Mathlib.Algebra.ContinuedFractions.Computation.Basic

# Computable Continued Fractions #

## Summary #

We formalise the standard computation of (regular) continued fractions for linear ordered floor fields. The algorithm is rather simple. Here is an outline of the procedure adapted from Wikipedia:

Take a value v. We call ⌊v⌋ the integer part of v and v - ⌊v⌋ the fractional part of v. A continued fraction representation of v can then be given by [⌊v⌋; b₀, b₁, b₂,...], where [b₀; b₁, b₂,...] recursively is the continued fraction representation of 1 / (v - ⌊v⌋). This process stops when the fractional part hits 0.

In other words: to calculate a continued fraction representation of a number v, write down the integer part (i.e. the floor) of v. Subtract this integer part from v. If the difference is 0, stop; otherwise find the reciprocal of the difference and repeat. The procedure will terminate if and only if v is rational.

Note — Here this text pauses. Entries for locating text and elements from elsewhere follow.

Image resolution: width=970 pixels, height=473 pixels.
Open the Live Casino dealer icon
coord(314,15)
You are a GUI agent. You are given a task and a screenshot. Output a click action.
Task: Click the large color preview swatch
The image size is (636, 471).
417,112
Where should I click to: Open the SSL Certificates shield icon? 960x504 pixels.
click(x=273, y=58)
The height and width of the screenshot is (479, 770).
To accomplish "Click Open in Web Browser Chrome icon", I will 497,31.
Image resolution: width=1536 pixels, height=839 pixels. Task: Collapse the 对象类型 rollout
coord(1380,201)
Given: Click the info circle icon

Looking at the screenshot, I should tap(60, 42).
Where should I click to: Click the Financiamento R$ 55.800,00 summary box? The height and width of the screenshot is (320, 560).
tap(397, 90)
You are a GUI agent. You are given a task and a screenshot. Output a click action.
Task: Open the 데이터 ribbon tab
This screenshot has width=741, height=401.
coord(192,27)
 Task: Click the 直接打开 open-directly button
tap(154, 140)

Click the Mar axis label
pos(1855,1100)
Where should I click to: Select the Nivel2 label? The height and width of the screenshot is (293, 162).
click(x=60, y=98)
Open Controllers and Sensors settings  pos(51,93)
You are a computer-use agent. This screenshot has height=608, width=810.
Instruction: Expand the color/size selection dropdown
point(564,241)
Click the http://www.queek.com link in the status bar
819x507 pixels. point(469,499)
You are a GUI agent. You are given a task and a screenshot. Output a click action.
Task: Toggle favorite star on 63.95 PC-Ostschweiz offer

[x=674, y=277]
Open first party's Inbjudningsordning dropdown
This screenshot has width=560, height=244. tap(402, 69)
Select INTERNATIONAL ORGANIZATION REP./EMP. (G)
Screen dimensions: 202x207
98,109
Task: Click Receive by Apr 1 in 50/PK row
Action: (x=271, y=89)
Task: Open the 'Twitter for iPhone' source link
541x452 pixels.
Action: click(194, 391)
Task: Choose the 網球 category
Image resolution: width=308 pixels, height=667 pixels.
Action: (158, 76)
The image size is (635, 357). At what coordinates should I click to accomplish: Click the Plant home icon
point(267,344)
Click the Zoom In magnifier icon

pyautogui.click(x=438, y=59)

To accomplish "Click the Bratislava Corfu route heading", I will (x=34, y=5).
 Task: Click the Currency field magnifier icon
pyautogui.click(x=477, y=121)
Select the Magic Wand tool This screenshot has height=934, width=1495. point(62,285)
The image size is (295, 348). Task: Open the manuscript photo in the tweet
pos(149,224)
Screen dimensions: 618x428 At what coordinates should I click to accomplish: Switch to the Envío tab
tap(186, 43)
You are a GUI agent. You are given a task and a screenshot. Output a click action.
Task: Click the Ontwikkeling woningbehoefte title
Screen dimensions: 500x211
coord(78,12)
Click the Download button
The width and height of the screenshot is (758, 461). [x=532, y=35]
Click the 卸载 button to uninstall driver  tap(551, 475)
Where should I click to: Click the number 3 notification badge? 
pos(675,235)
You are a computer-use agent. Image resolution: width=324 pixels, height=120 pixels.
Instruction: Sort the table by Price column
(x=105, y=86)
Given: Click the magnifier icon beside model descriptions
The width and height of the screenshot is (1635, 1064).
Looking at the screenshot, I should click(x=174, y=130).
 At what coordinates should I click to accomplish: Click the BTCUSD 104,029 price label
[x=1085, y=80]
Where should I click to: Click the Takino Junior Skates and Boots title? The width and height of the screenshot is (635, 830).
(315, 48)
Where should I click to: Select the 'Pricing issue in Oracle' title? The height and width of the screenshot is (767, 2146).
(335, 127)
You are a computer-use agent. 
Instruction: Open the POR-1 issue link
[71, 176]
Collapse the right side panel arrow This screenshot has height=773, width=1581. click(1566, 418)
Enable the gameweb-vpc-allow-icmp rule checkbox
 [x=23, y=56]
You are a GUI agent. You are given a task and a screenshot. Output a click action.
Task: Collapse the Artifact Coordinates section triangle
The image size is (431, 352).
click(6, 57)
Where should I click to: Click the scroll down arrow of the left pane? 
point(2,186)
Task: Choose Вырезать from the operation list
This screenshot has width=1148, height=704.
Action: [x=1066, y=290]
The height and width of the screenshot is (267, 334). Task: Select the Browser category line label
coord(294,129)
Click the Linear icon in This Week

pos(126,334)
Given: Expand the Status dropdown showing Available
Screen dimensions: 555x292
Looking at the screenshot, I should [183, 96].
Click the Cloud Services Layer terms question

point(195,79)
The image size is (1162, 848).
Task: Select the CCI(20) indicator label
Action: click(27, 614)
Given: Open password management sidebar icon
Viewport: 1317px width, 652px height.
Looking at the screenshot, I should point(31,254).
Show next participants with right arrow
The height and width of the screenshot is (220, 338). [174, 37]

For an example, refer to IntFractPair.stream.

## Main definitions #

• GeneralizedContinuedFraction.IntFractPair.stream: computes the stream of integer and fractional parts of a given value as described in the summary.
• GeneralizedContinuedFraction.of: computes the generalised continued fraction of a value v. In fact, it computes a regular continued fraction that terminates if and only if v is rational.

## Implementation Notes #

There is an intermediate definition GeneralizedContinuedFraction.IntFractPair.seq1 between GeneralizedContinuedFraction.IntFractPair.stream and GeneralizedContinuedFraction.of to wire up things. User should not (need to) directly interact with it.

The computation of the integer and fractional pairs of a value can elegantly be captured by a recursive computation of a stream of option pairs. This is done in IntFractPair.stream. However, the type then does not guarantee the first pair to always be some value, as expected by a continued fraction.

To separate concerns, we first compute a single head term that always exists in GeneralizedContinuedFraction.IntFractPair.seq1 followed by the remaining stream of option pairs. This sequence with a head term (seq1) is then transformed to a generalized continued fraction in GeneralizedContinuedFraction.of by extracting the wanted integer parts of the head term and the stream.

• https://en.wikipedia.org/wiki/Continued_fraction

## Tags #

numerics, number theory, approximations, fractions